How Past Debt Limit Crises Shaped Biden’s No-Negotiation Stance

Mr. Lew added, “It left you with the real sense that this could just as easily have failed.”

Twelve years later, the government is again at risk of defaulting on its debt for the first time, and Republicans in the House are again demanding spending cuts in exchange for agreeing to raise the debt limit.. Faced with the highest-stakes economic obstacle of his presidency and left with the searing memory of Obama-era fights, Mr. Biden has held firm that the discussion over raising the $31.4 trillion debt limit must take place separately from spending negotiations, advisers say.

That has not always been the case. Republicans have pointed out in recent weeks that, as a senator, Mr. Biden railed against budget deficits during the Reagan presidency. In 1984, he presented a proposal to freeze federal spending for a year. He said his plan would “shock the living devil out of everyone in the U.S. Senate,” but it went nowhere.

And as vice president, Mr. Biden tied the debt limit and budget issues in 2011, when he was negotiating for the Obama administration. In remarks to reporters on Tuesday, Mr. Biden suggested that he only did that because he had been instructed to get a deal done.

“I got a call that morning at 6 o’clock saying that the Republican leader would only talk to me, and there was no time left,” he said. “And so I sat down, and I got instructions from the White House to settle it. And that was my job. But I had no notice.”

In the spring of 2011, Mr. Biden and a bipartisan group of congressional leaders met frequently to hash out their differences.

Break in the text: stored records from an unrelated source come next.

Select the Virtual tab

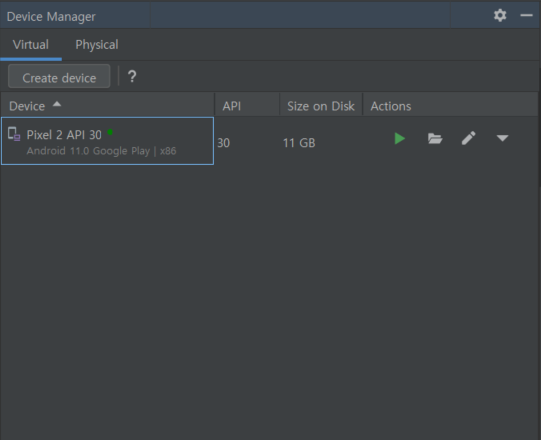(31, 45)
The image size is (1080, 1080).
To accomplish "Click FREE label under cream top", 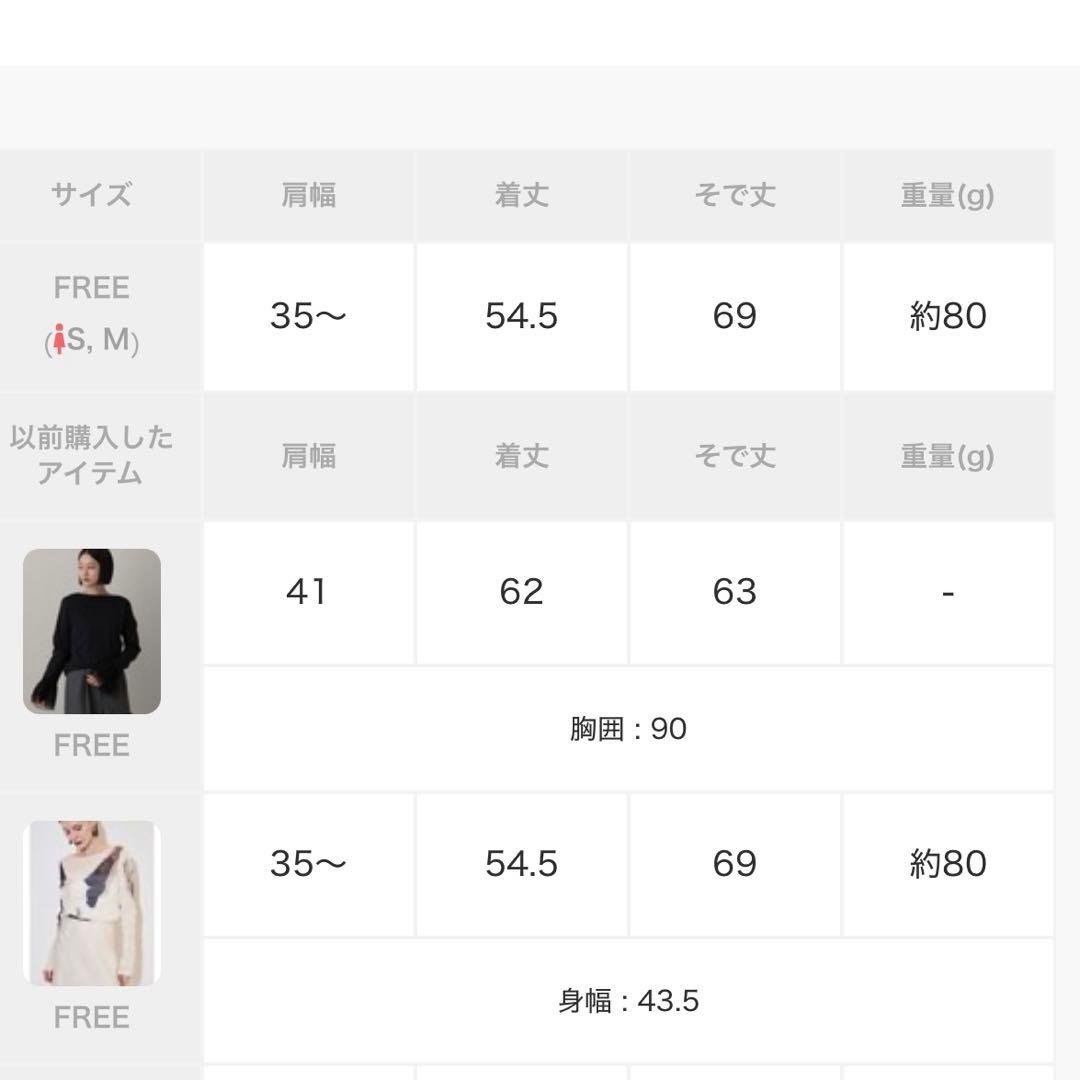I will tap(92, 1018).
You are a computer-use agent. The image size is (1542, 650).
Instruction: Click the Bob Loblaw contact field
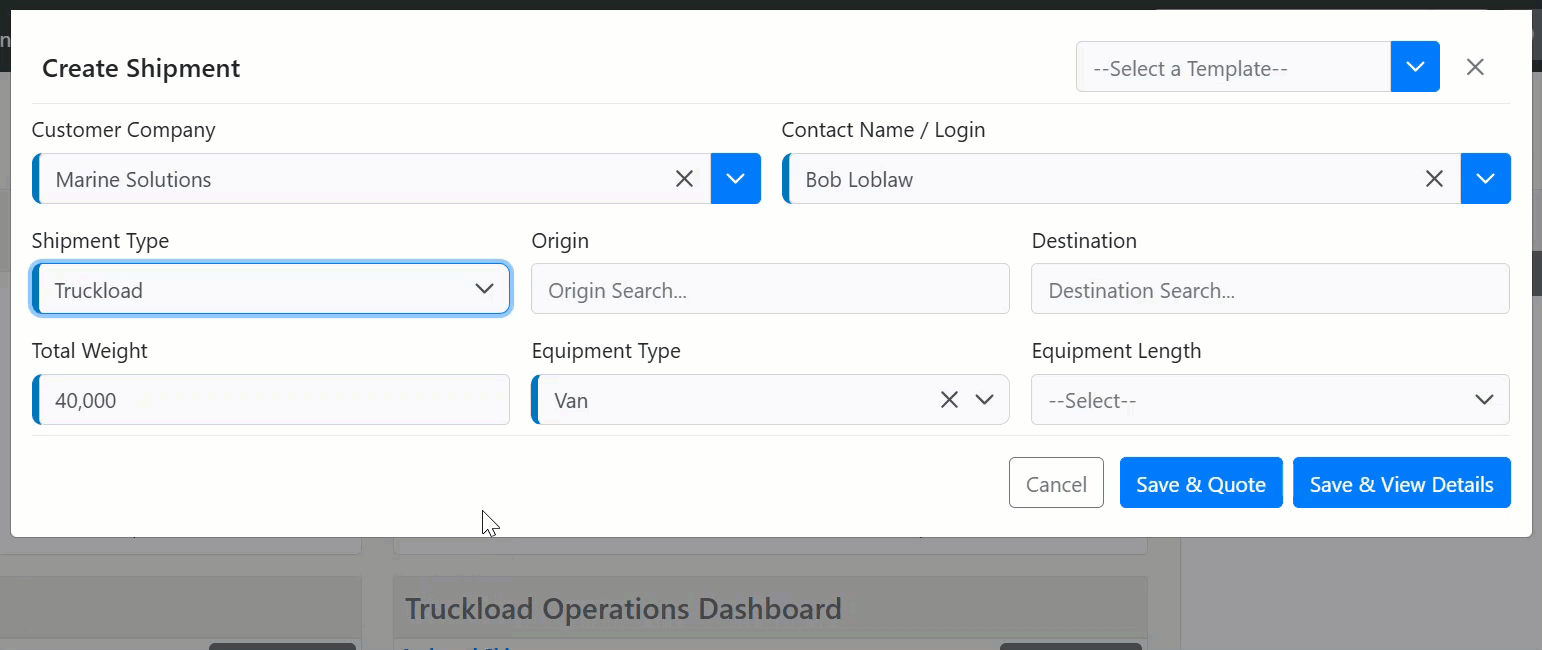pos(1100,179)
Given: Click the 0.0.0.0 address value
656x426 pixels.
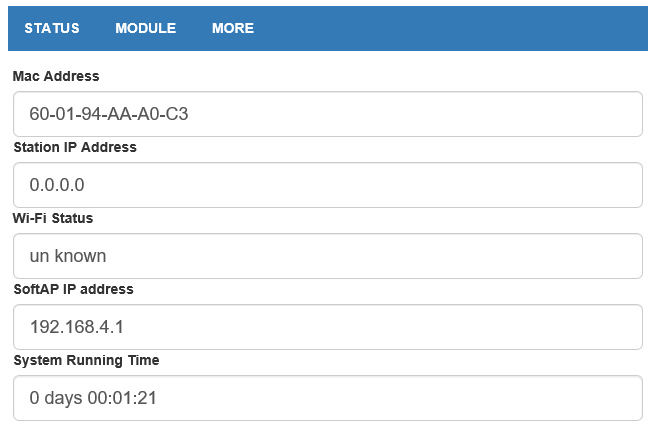Looking at the screenshot, I should click(57, 185).
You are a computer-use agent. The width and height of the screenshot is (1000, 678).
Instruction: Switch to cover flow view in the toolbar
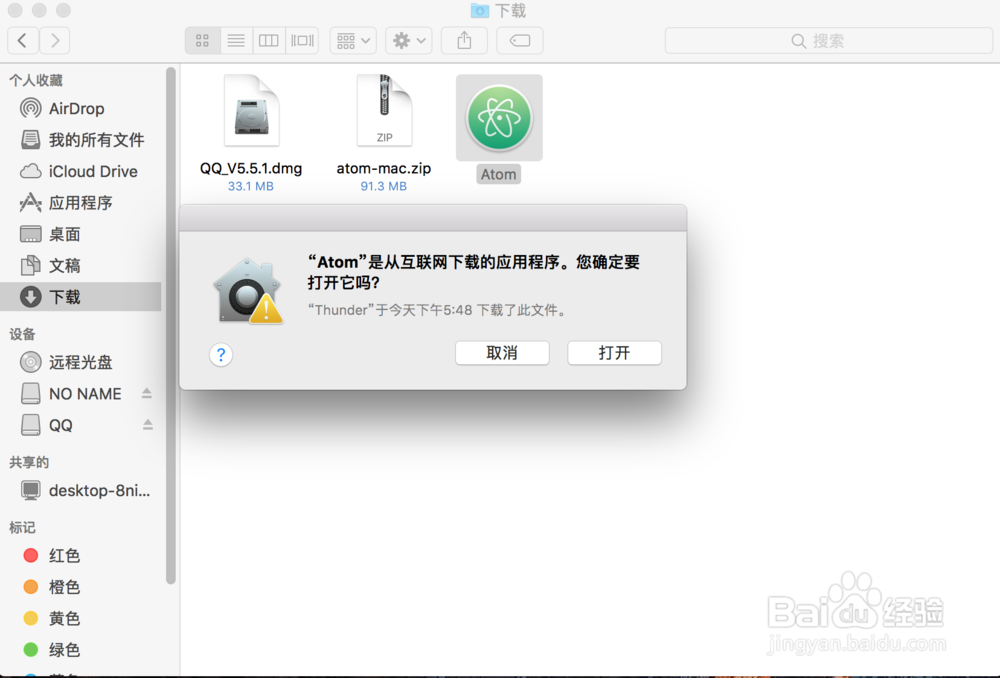301,40
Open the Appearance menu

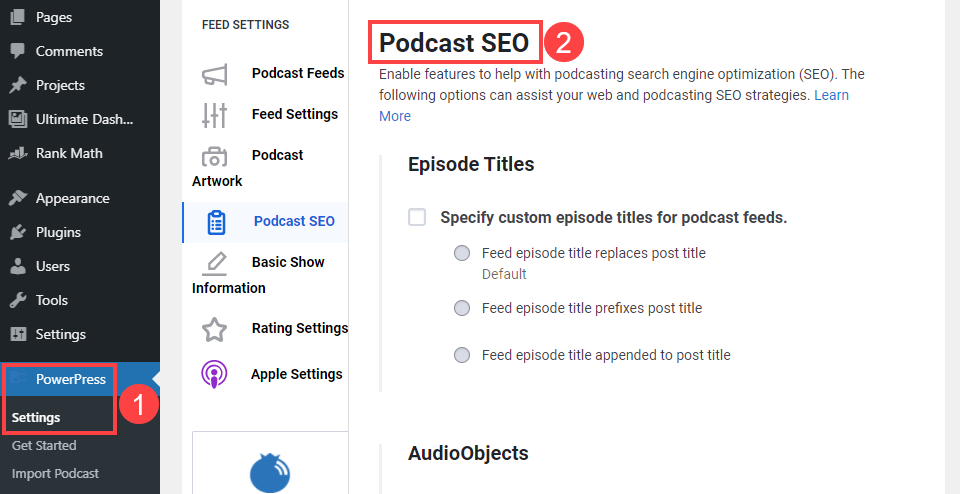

In early meetings, the group gathered at Blair House, where foreign dignitaries stay when they visit Washington. That summer, Mr. Boehner broke off negotiations, in large part because rank-and-file Republicans would not agree to raise taxes on the wealthy. A complex deal was reached weeks later, leaving Mr. Obama to explain to Democratic voters why he was not able to raise taxes and had agreed to at least $2.4 trillion in spending cuts.